**What this task involves**
In the records below, change "Image resolution" to "Screen size" and keep every other line as it is. Leave the pictures out of your answer.

BEGIN Source records

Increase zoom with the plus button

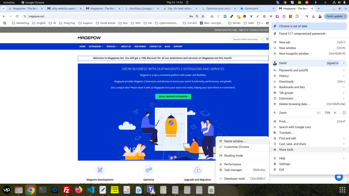point(335,113)
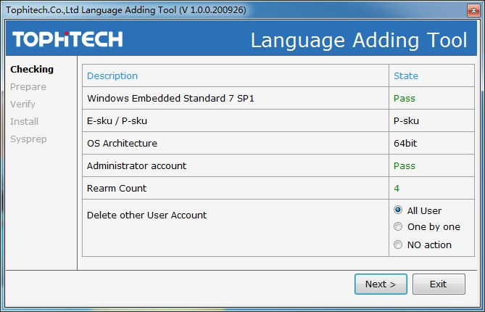Click the TOPHiTECH logo
This screenshot has width=485, height=312.
coord(67,39)
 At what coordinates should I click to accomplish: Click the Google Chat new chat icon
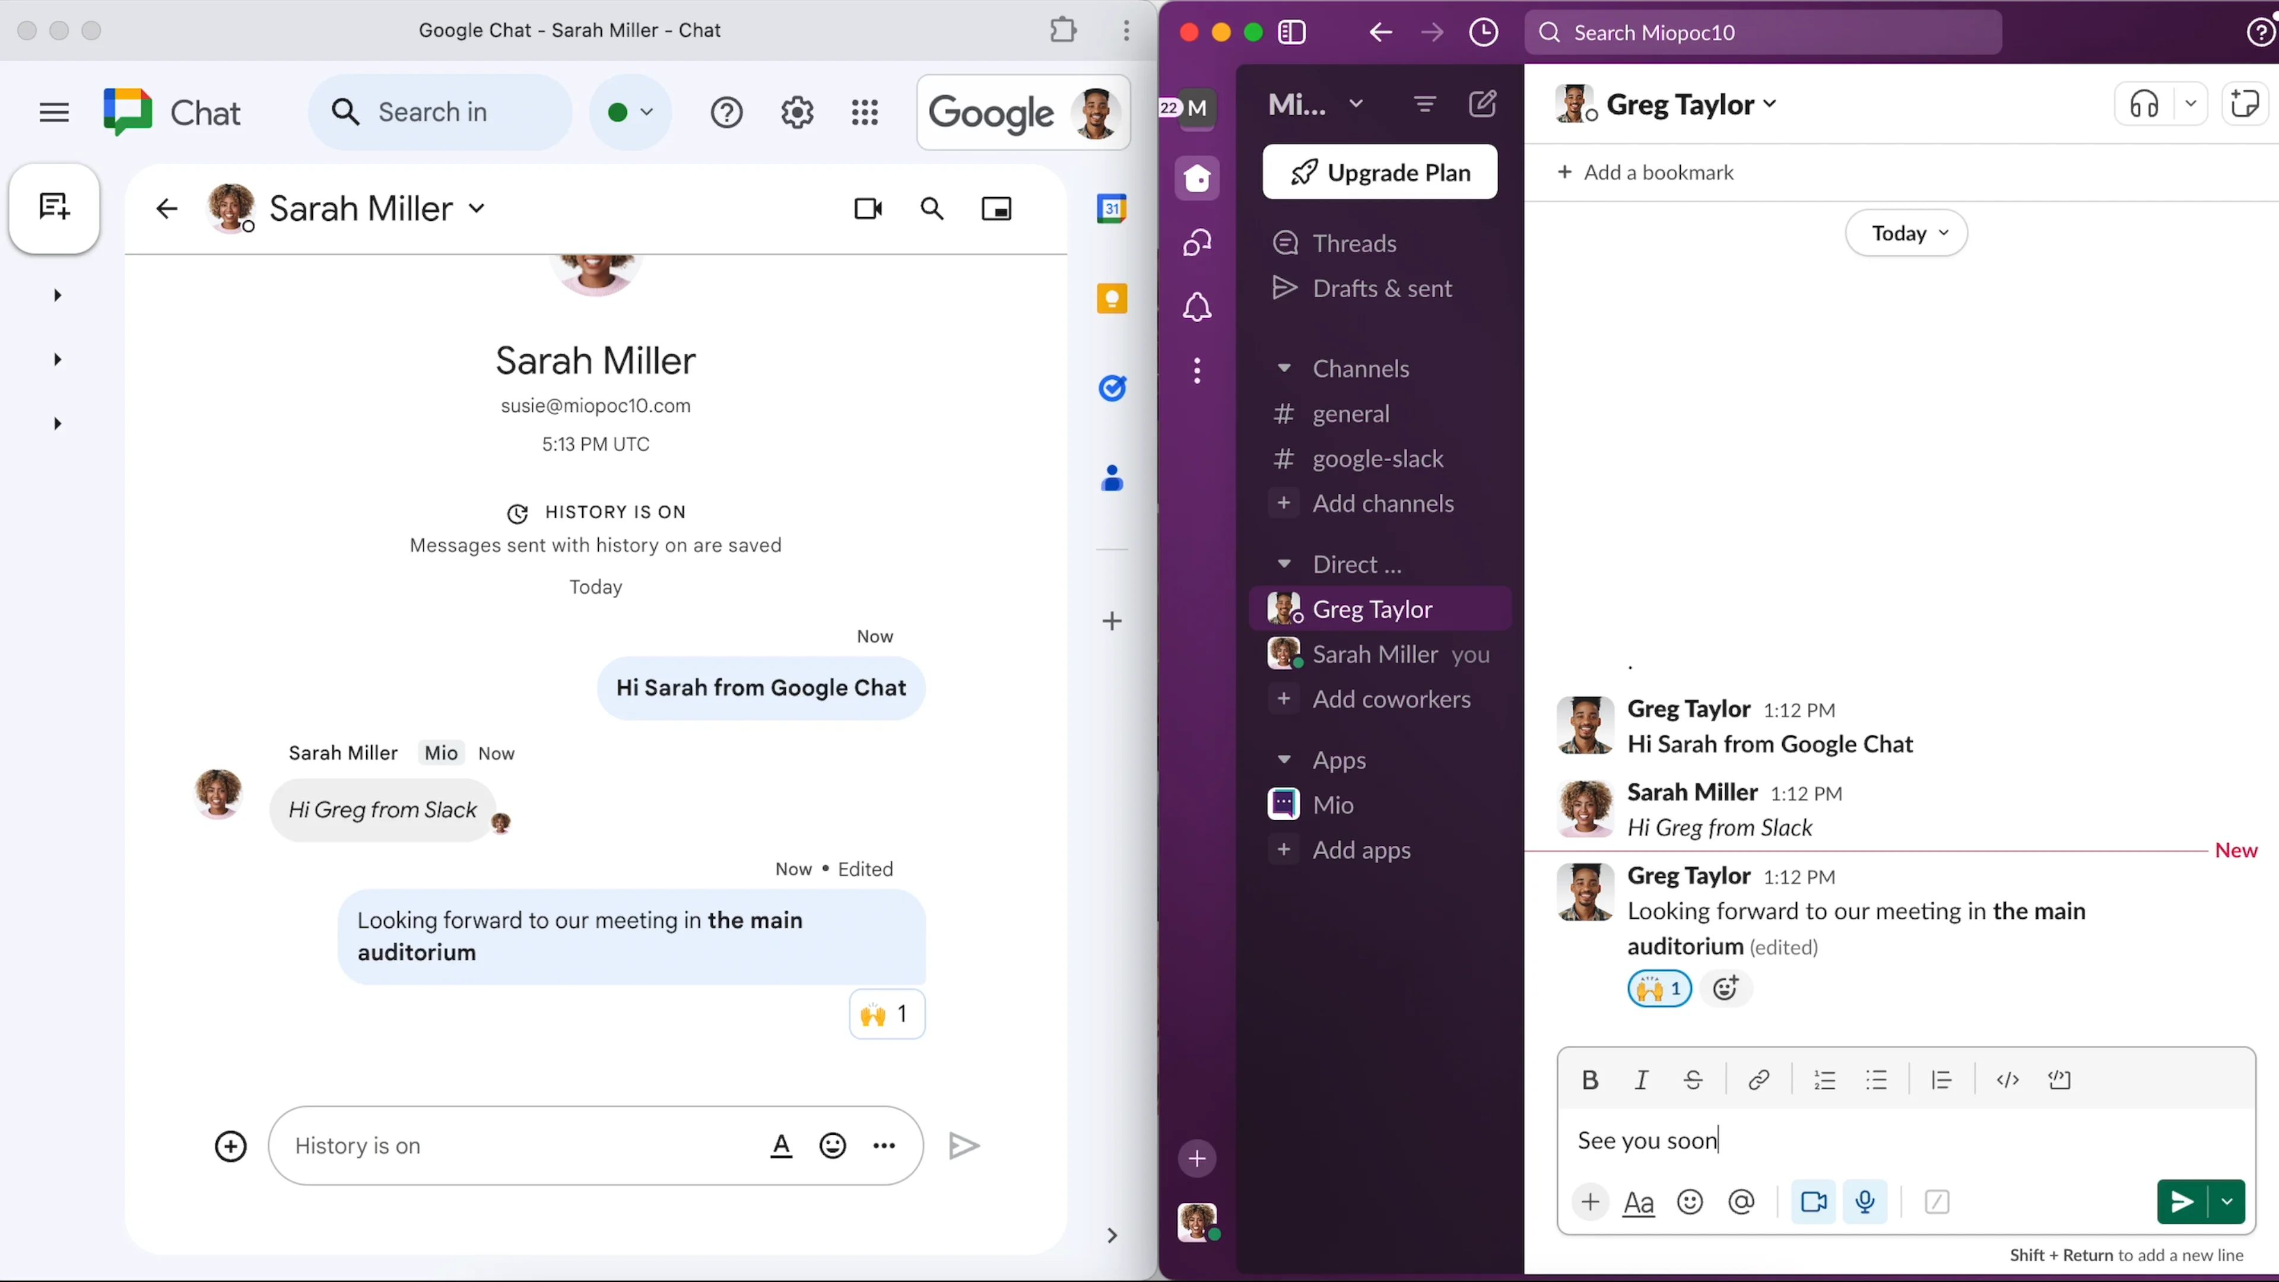coord(54,208)
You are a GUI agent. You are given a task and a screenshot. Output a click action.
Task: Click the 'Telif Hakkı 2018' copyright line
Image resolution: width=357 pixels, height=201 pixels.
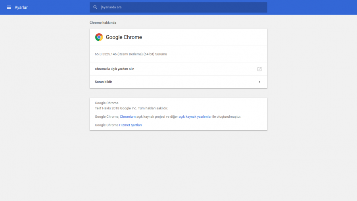point(131,108)
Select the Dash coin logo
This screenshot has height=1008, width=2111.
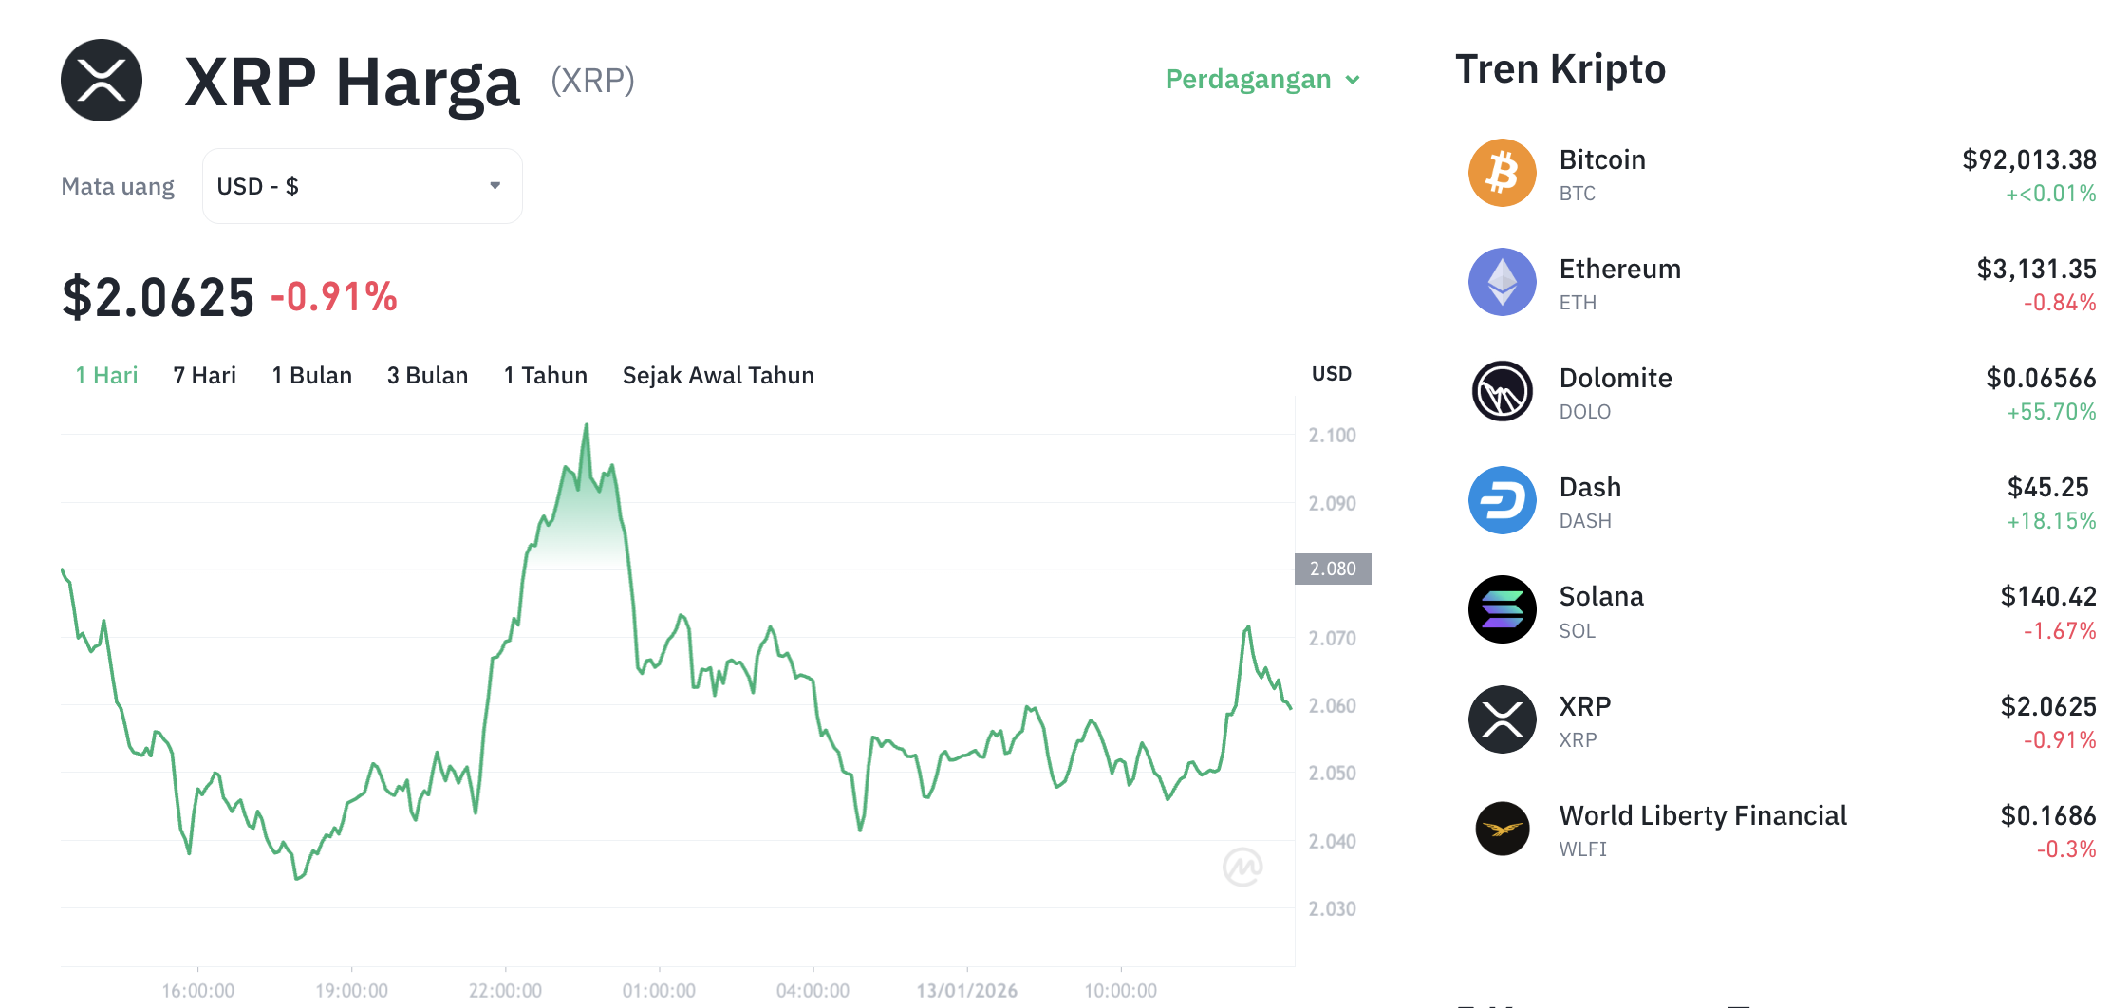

END Source records

**Solution to this task**
Increase zoom with the plus button

point(335,113)
Click the TOPHiTECH logo
This screenshot has width=485, height=312.
coord(67,39)
 At what coordinates should I click to accomplish: Click the Google Chat new chat icon
coord(54,208)
You are a GUI agent. You are given a task and a screenshot. Output a click action.
Task: Click the 'Telif Hakkı 2018' copyright line
Screen size: width=357 pixels, height=201 pixels.
point(131,108)
Select the Dash coin logo
This screenshot has height=1008, width=2111.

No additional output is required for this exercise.